Grödig (Austria) (AFP)

Stefan Astner inspects in waders at the foot of a magnificent alpine setting of the extremely rare albino sturgeons, whose caviar at astronomical cost is shipped around the world for New Year's Eve.

"The fish have already passed the ultrasound so that we can see if they are full and they will enter the production phase soon", explains this employee's cap screwed on the head.

He works in Grödig, a village near Salzburg, Austria, where females grow gold eggs in fish farms.

In the workshop, the boss Walter Grüll delicately cuts the flesh of one of them, aged 16, to extract a surprisingly cream-colored caviar.

"It's even sweeter, even smoother than the traditionally black one," he says, washing his crop.

The latter weighs only 600 grams and is worth ... 8,000 euros.

This is three times more than black caviar, already considered a luxury product.

"These eggs are among the most expensive foods in the world. They represent only 1% of our total caviar production", states Walter Grüll.

- Silverware -

In a room next door, her daughter Alexandra is preparing around forty refrigerated packages.

"It leaves for Germany, Italy, Spain", she explains, her nose on the order forms.

The coronavirus crisis has certainly had an effect on demand: the starred restaurants are waiting for better days, the palaces are closed.

But retail is booming.

Even if it means staying at home, you might as well bring out the silverware and the dishes that go with it ...

"People want to savor the present moment," says the breeder, responding to the incessant phone calls that punctuate his days.

The end-of-year celebrations represent nearly 40% of its annual turnover.

The names of the clients will not be revealed, discretion is a guarantee of success in this sector.

Many of them are located in Asia, Russia and the Middle East.

A famous premium car brand has just called and recently the house received an offer from an airline wishing to offer its premium customers "Made in Austria" caviar.
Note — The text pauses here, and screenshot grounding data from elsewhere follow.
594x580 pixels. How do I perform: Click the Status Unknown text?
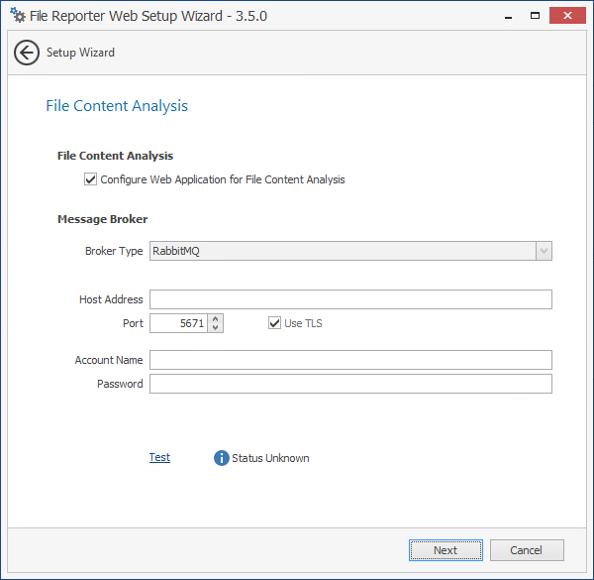tap(270, 458)
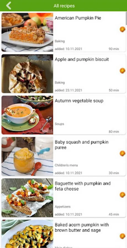Viewport: 127px width, 248px height.
Task: Open American Pumpkin Pie recipe title
Action: [78, 18]
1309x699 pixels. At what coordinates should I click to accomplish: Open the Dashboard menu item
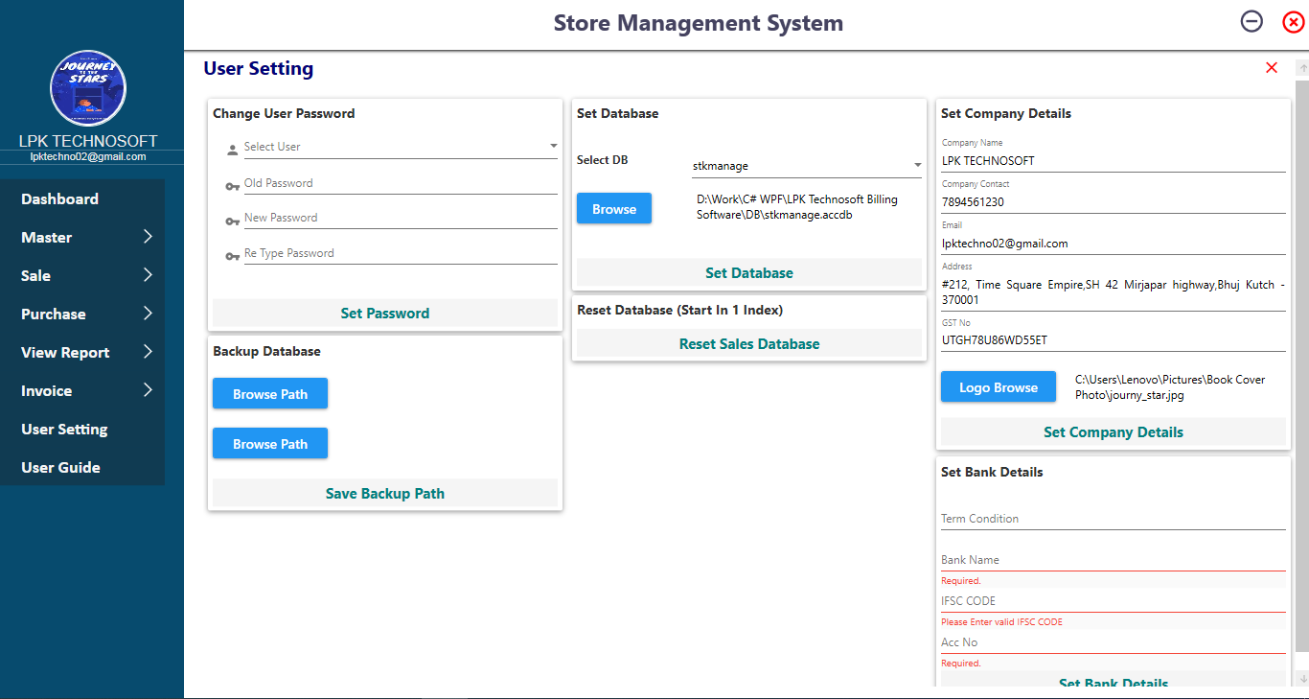click(x=59, y=199)
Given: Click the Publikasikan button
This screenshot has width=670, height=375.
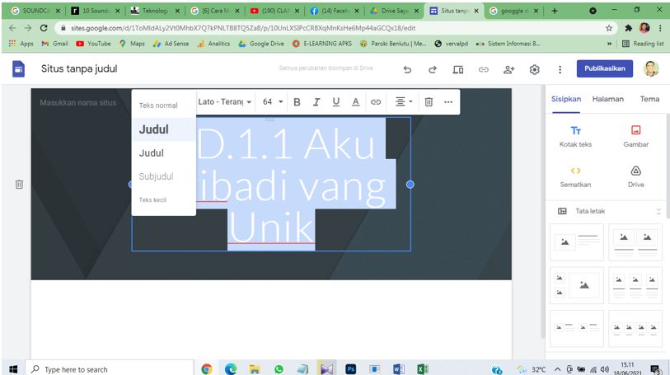Looking at the screenshot, I should click(605, 69).
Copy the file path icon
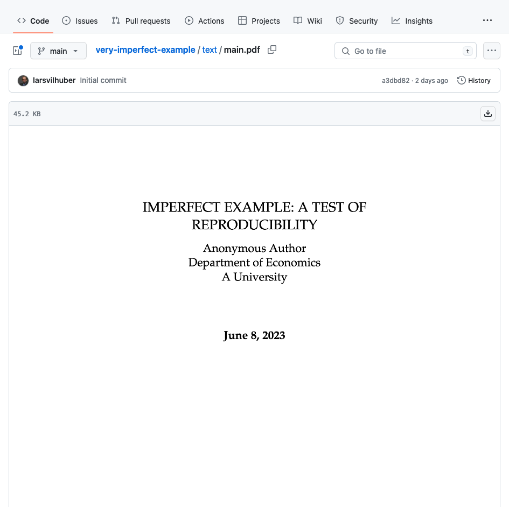Image resolution: width=509 pixels, height=507 pixels. [x=272, y=50]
Walter Grüll, who humbly started in 1981 with char and trout, wanted to stand out from the world supply by breeding these immaculate sturgeons in captivity, characterized by a total absence of pigmentation.

It now has several hundred fish protected by cameras and padlocked gates in a wooded park near Hellbrunn Castle, a Renaissance gem.

Because this precious commodity attracts envy: several thefts have taken place in recent years in other operations.

The quality of their eggs, also melanin-free, owes a lot to the crystalline pools in which they evolve.

The purity of the water from the peaks is, for example, perfectly suited to the Danube sturgeon, one of the smallest of the species.

- From the time of the dinosaurs -

This “local exoticism” approach is in tune with the times, with climate change encouraging more attentive consumers to bring products closer to their plates.

More broadly, the farming of black or white sturgeon, which has developed for a quarter of a century mainly in China, Italy and France following the ban on fishing, is also part of a desire conservation.

This species can live up to 120 years, present on earth in the time of the dinosaurs, is on the verge of extinction in its natural environment in Russia or Iran.

Global production from wild sturgeon collapsed in the 1980s due to overfishing and pollution.

According to the latest statistics available from the World Sturgeon Conservation Society as of 2018, 2,480 farms in 55 countries produce 415 tonnes of caviar per year.

Only 30 to 40 of them, including two or three in Austria, offer white, estimates the academic Thomas Friedrich, who coordinates in Vienna a program to strengthen the sturgeon populations of the Danube.

When by a miracle an albino reached adulthood in the wild and ended up fished in the Caspian Sea, he says, his white eggs were reserved exclusively for the Shah of Iran.